Ambri tightens its belt, looks for cash

By Pete Young
Thursday, 01 May, 2003

Medical diagnostics company Ambri is striving to tap fresh funding sources while engaging in further staff and cost cutbacks to stretch dwindling cash reserves.

CEO and MD David Cornelius today told Australian Biotechnology News that he hoped to coax further commitments out of Dow Corning or Genencorp International, who paid $AUD5.5 million for about 7 per cent of Sydney-based Ambri last November.

That agreement also granted the two US multinationals options rights which, if exercised, would push up to another $AUD9.6 million into Ambri's coffers.

The problem for Ambri is that its share price this week was trading in the mid-30 cent range, well below the $AUD1.50 level which was the lowest market price at which exercising the options would make economic sense for the US companies.

"We will certainly approach them, but we have no commitments from either one at this stage," Cornelius said on Thursday in a phone interview from the US.

"My opinion is that [their attitude to further investment] will be based on the technical progress we make.

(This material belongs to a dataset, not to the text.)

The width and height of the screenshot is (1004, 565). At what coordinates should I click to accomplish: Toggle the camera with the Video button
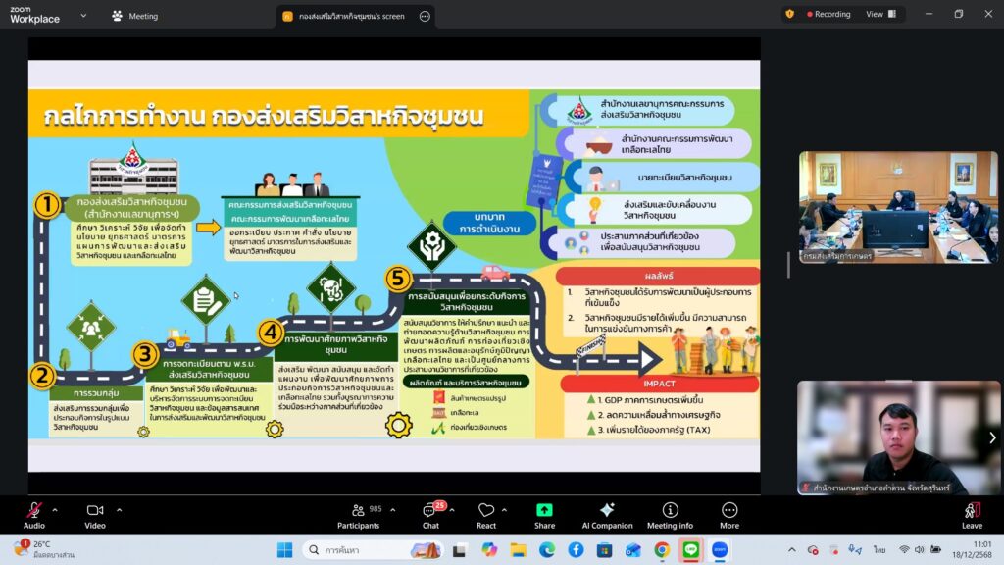coord(95,514)
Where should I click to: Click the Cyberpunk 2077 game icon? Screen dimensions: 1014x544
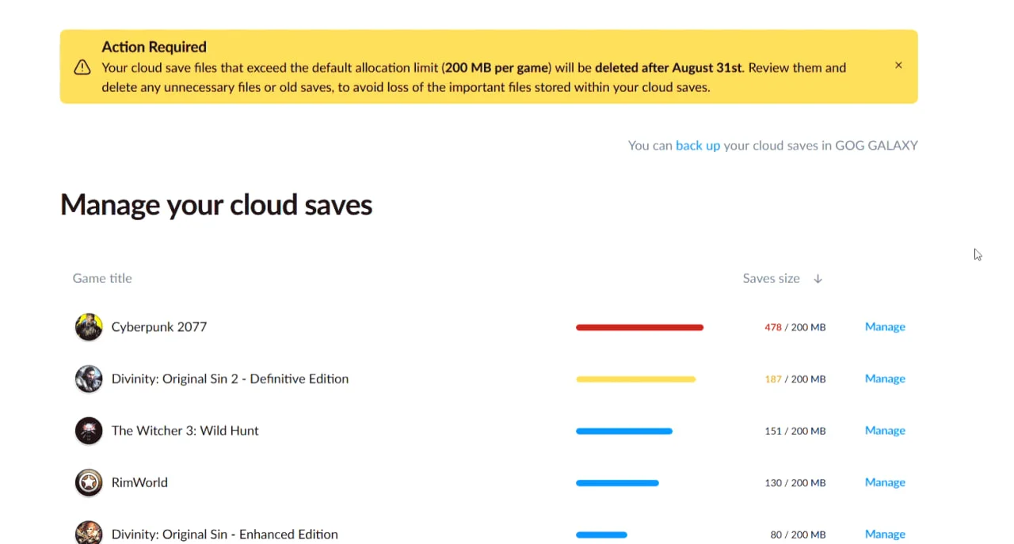click(89, 327)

If we continue to meet milestones, we will be able to get at least one of them to invest."

Ambri has revealed its March 31 cash reserves stood at $AUD8.8 million, or enough to sustain the company until about September at its current cash burn rate.

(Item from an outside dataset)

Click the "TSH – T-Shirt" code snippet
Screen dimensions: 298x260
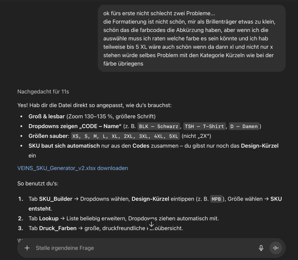204,126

In its last quarterly statement to the Australian Stock Exchange, Ambri pegged the March quarter cash burn at $4.1 million, down from $6.4 million the previous quarter.

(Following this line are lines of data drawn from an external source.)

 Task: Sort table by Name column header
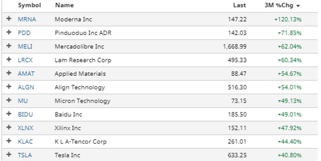click(64, 6)
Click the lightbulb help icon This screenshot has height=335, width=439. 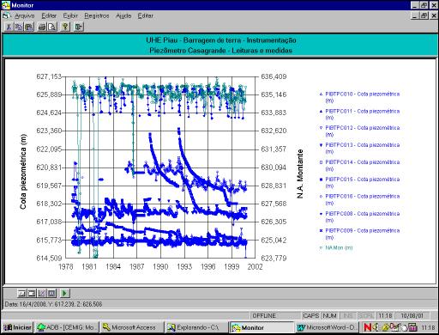pos(65,27)
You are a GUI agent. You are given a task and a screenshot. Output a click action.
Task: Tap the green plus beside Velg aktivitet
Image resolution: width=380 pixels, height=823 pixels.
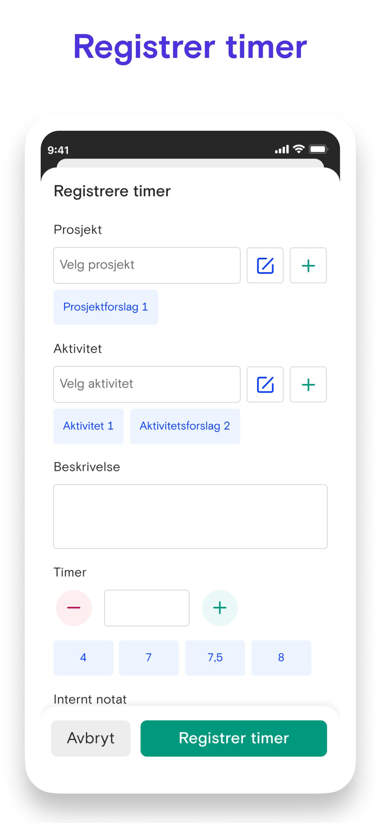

It also revealed another round of headcount reductions in April, leaving the company with 64 staff, down 35 per cent since November.

Cornelius said details of Ambri's new funding plans would be released publicly in early June.

"We have several funding options and we will be working this month to update our business plan and its key milestones and the funding needed to meet them," he said.

He said the plan was complete in general terms but needed more detail.

Ambri's technology is aimed at providing rapid diagnostic results in critical healthcare situations and has proven a bit more difficult than our initial plan envisaged, he said.

The end product is a totally automated machine which combines both reader and analyser functions and features a disposable cartridge in which Ambri's proprietary biosensor technology is embedded.

"It all depends on some complicated things happening together, but I am very optimistic that we are on the right path now," Cornelius said.